If you are unfamiliar with formal meetings, you might find that some of the terms and language that is used will also be unfamiliar to you. To help with this, we’ve put together a list of common terms that are used in formal meetings or committees to help you feel more at ease, and a quick run-down of how a formal meeting might run.
Action List (or “Matters Arising”)
An “action” is a task which is identified during meetings that will need to be completed by either one or more of the meeting members. These are often compiled together in a list which is reviewed at the next meeting to check on the progress of those tasks. The person(s) responsible for the action is often referred to as the action “owner”.
At the start of the meeting, you may see the term “matters arising”, this is an agenda item when the group reviews the action list.
Ahead of a formal meeting, an agenda will be sent out to the members of the meeting, which will set out in advance the structure of the meeting and the matters that will be discussed. It’s a helpful tool to help you prepare for a meeting, and will be referred to during the meeting to ensure that the structure is being followed.
Apologies for absence
You will need to send through your apologies for absence if you know that you cannot attend a meeting, and these apologies will need to be sent to the person who sent you your invitation to the meeting.
Any Other Business
At the end of the meeting, members may be asked if there are any other matters to discuss that haven’t been raised in advance and aren’t on the agenda. This is referred to as “AOB”, standing for any other business.
The invitation to a meeting will be sent in advance including the details about the time, location, and duration of the meeting. It may include the papers for the meeting, or the papers may come through at a later date.
Sometimes meetings will be attended by relevant people who might have something to contribute to the meeting. They might be doing a presentation or interested to hear what the meeting discusses, so they will be listed as being “in attendance” on the papers relating to the meeting.
People who are ‘in attendance’ at a meeting will not have voting rights and may not have the same speaking rights as formal members of the meeting.

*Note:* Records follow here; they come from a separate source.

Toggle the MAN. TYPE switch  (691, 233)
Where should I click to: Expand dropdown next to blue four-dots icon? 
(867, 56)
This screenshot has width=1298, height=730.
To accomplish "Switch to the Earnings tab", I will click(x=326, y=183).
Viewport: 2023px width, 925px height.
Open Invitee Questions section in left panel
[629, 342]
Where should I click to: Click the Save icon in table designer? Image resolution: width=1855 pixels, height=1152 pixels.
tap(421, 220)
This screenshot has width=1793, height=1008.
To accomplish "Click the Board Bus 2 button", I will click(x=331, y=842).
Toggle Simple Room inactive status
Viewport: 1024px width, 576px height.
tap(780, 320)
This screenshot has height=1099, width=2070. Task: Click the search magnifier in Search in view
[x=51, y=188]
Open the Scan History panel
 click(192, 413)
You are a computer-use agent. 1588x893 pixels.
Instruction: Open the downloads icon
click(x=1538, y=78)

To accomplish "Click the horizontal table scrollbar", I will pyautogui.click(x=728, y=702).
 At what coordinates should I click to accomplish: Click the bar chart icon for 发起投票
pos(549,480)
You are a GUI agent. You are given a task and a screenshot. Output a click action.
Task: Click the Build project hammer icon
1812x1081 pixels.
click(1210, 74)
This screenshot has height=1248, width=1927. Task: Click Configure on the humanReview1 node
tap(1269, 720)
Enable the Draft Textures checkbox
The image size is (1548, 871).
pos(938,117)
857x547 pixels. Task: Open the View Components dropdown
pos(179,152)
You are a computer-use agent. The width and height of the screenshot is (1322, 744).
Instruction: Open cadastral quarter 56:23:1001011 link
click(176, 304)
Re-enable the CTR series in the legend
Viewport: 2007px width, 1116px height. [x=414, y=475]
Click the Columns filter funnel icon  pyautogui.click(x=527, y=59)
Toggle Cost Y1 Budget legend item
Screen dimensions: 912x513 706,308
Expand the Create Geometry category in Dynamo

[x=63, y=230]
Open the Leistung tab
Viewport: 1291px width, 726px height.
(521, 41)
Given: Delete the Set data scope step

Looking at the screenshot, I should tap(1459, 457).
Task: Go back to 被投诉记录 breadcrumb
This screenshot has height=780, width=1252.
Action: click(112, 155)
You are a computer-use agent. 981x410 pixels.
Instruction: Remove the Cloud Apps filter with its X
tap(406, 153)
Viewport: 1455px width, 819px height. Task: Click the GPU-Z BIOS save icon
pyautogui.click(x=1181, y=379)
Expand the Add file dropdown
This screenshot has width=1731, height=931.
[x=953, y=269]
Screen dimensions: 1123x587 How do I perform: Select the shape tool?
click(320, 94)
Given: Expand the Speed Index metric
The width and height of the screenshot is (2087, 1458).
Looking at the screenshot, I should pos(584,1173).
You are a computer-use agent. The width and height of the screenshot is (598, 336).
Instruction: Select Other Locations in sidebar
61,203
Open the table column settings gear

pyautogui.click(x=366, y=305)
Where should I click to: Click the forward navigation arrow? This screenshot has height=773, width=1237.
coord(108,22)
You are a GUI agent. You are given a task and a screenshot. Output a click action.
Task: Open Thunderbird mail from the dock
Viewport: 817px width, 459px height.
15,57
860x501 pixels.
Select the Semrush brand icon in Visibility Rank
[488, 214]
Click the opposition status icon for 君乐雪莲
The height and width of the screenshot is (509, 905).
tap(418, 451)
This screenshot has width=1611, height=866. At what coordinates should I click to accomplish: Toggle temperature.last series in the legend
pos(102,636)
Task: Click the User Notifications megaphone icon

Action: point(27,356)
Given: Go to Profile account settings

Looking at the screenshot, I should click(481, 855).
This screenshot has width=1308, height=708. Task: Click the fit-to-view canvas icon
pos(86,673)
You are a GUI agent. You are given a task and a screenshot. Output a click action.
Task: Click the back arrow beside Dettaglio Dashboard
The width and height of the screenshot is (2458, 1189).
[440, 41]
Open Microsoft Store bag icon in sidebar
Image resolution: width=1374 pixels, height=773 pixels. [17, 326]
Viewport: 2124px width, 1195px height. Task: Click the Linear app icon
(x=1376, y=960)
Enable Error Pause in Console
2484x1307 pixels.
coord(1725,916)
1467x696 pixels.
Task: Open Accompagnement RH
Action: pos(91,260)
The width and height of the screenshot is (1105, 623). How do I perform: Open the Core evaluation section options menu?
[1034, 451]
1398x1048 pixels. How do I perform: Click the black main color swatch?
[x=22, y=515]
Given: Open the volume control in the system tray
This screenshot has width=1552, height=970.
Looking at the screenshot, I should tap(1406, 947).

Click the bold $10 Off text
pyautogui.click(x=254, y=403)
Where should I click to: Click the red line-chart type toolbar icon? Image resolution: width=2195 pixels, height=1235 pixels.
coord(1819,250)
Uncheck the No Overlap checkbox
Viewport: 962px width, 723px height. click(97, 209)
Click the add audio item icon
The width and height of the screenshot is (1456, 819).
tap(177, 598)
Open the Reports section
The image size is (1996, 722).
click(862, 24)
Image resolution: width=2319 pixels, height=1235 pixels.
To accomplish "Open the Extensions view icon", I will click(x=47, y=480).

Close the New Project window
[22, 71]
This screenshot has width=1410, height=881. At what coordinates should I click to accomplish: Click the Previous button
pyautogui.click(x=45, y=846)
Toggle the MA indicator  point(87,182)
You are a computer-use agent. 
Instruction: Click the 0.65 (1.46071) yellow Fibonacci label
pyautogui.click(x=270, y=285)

When you receive an invitation to a meeting, you’ll be asked to RSVP to confirm that you will be attending. If you cannot, you should send your apologies for absence.
The documents relating to the meeting may be referred to as the “papers”. This will often include the agenda, the minutes of the last meeting, the action list, and any documents, reports, or updates to be considered at the meeting.
During the meeting, there will normally be someone keeping a record of what is discussed and what has been decided or agreed on. This record of the meeting is referred to as the “minutes” of the meeting, and are a helpful way to review what was discussed at each meeting. They are often sent out after the meeting has taken place when the minutes have been finalised.
The people who are involved and invited to the meeting are the “members” of the meeting. The list of all the members is referred to as the “membership list”. This tells you who is attending the meeting and who is involved in the work that the meeting does. The members of a meeting will usually have the right to speak and to vote at the meeting.
Written and verbal reports
At the meeting, members may provide reports of work or actions that has taken place between meetings. These reports can either be written or verbal. If you cannot attend a meeting, you may be able to submit a written report to be discussed or noted even if you cannot be there yourself.